感じたのは、暖かさだった。
じわりと染み込んでくるそれは覚えのあるもので、少しだけ体が楽になった。目を開けると、これもまた何だか覚えのある顔がある。しきりに話しかけてくるので、はっきりとしない頭で答えを返す。
「首のやつ、どこやったんだ、おい」
「宝器庫だと思う」
自分ではそう言ったつもりだったが、苛ついた問いがまた戻ってくる。
「ほっこと? どこだそりゃ?」
「ここをまっすぐ行ったところにある」
「何だ、このまま行けばいいのか? そこにあるんだな?」
「伯父上が間違って持っていった。あれはそんなものじゃないのに。あれは、僕だけの……」
「ああ、分かった分かった。何言ってるかよく分からんからもう喋るな」
黙らされ、揺られているうちに、おかしなことに気づく。どうしてここにあるものの位置を聞かれて、そして自分は答えているんだろう?

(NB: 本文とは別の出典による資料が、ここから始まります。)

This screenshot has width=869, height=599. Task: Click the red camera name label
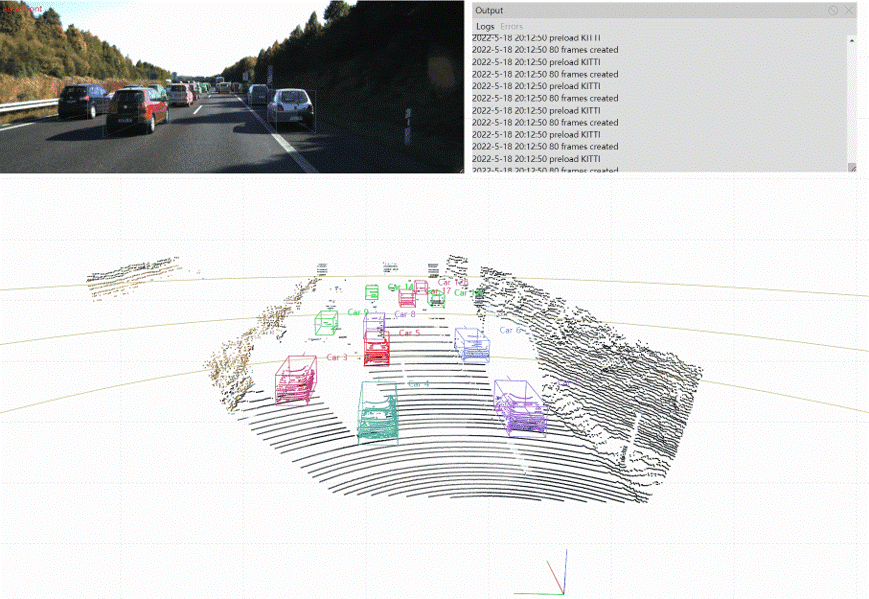coord(22,9)
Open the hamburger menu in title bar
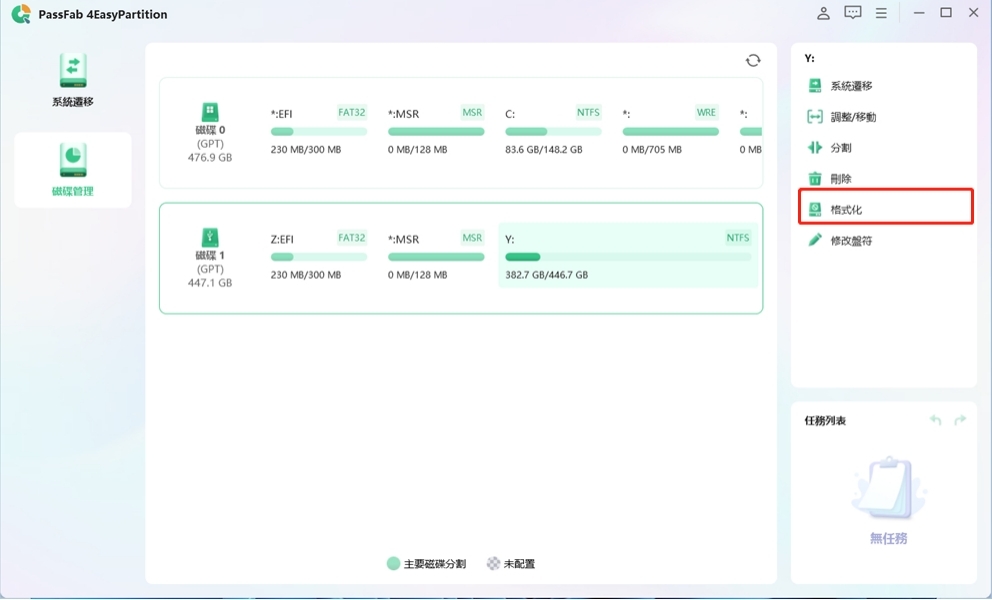This screenshot has height=600, width=992. (881, 14)

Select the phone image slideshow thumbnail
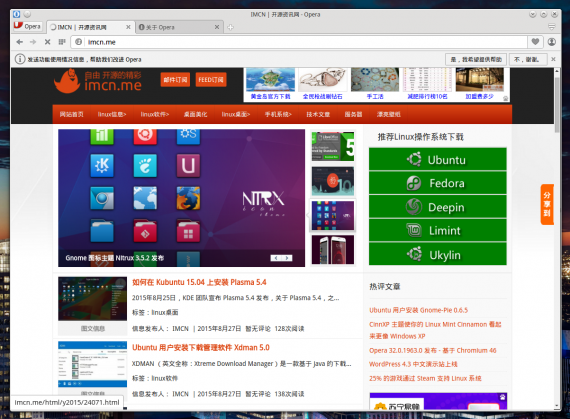point(333,250)
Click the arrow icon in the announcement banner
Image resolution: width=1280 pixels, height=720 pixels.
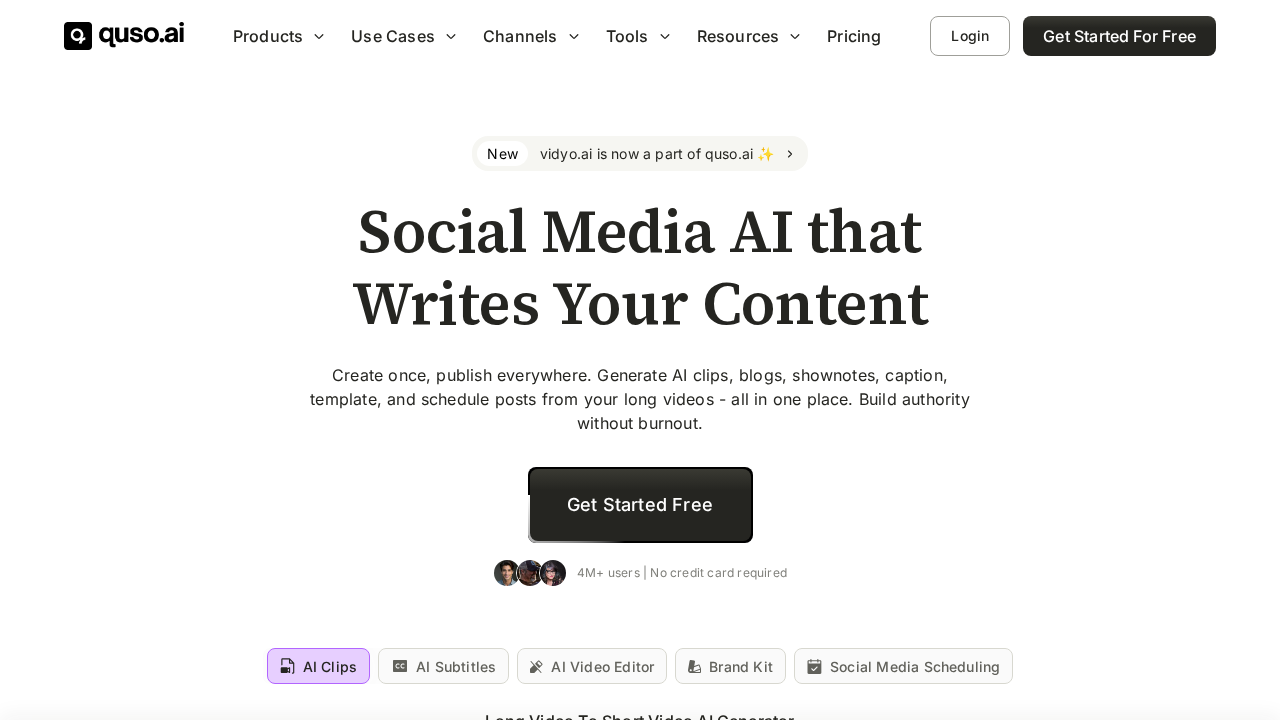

徐々に、痛みで朦朧としていた頭が動き始めていた。今いるはずの場所と、今置かれているはずの状況と、目の前の人物が結びつかないことにようやく思い当たる。
アピアは息を呑み、目を見張った。
「シード、何で……!」
「うるさい」
「何でここにいるの……?」
「うるさいって言ってるだろが。口塞ぐぞ」
けしてこちらを見ようとしない、不機嫌な表情が目の前にある。忘れようも間違えようもない、変わらないその印象。
混乱する頭でアピアは考える。
服の上に首飾りはなく、服の下にもそれが動く感覚はない。やはり、取られたままなのだ。けれど、のしかかる闇はなくなり、気分は悪いながらも思考はまともになっている。痛みも鳴りを潜めていた。
それがどうしてなのか、アピアは分かる気がした。
どさくさに紛れて、より強く頬を胸に押しつけてみる。伝わってくる体温が、幻でないことを告げている。
その熱は、世界と自分をつなぎ止めるためのもの。
その時、前方で扉が押し開かれた。中から出てきたディーディスは思案顔をしていたが、すぐに足音に反応してこちらを見、ぎょっとした顔になる。彼の手には、首飾りがぶら下がって揺れていた。
そして、何を察したのか彼の判断は早かった。アピアが声を掛ける前に、突如身を翻して逃走する。
「待って、それを返して、ディー……!」
「追うぞ」
シードもまた、アピアの呼びかけを待たずに走り出す。階段を駆け上がり、廊下を駆け抜ける。シードは体力はあれども、足が速い方でもないのでなかなか追いつかない。けれど、それも時間の問題のはずだったのだ。
昼の光差し込む眩しい回廊で、その人物が待ち構えていなければ。
「ぼっちゃん、なかなか良い判断だ。あれを相手にしなかったのはな」
すれ違い、さらに逃げるディーディスに何かを告げていた彼は、わざと聞かせるように大きくそう呟きながら、おもむろにこちらへと振り向く。
相対したシードの緊張は、肩の痛みに姿を変えてアピアにも共有された。
笑みを浮かべ、気さくともいえる調子で話しかけてくる男は、しかし洩れてくる気味の悪さを隠そうとはしていなかった。
「よお、シンス=トーラー。奇遇だな」
柱の間から吹き込んでくる風に、右の袖がそよいでいる。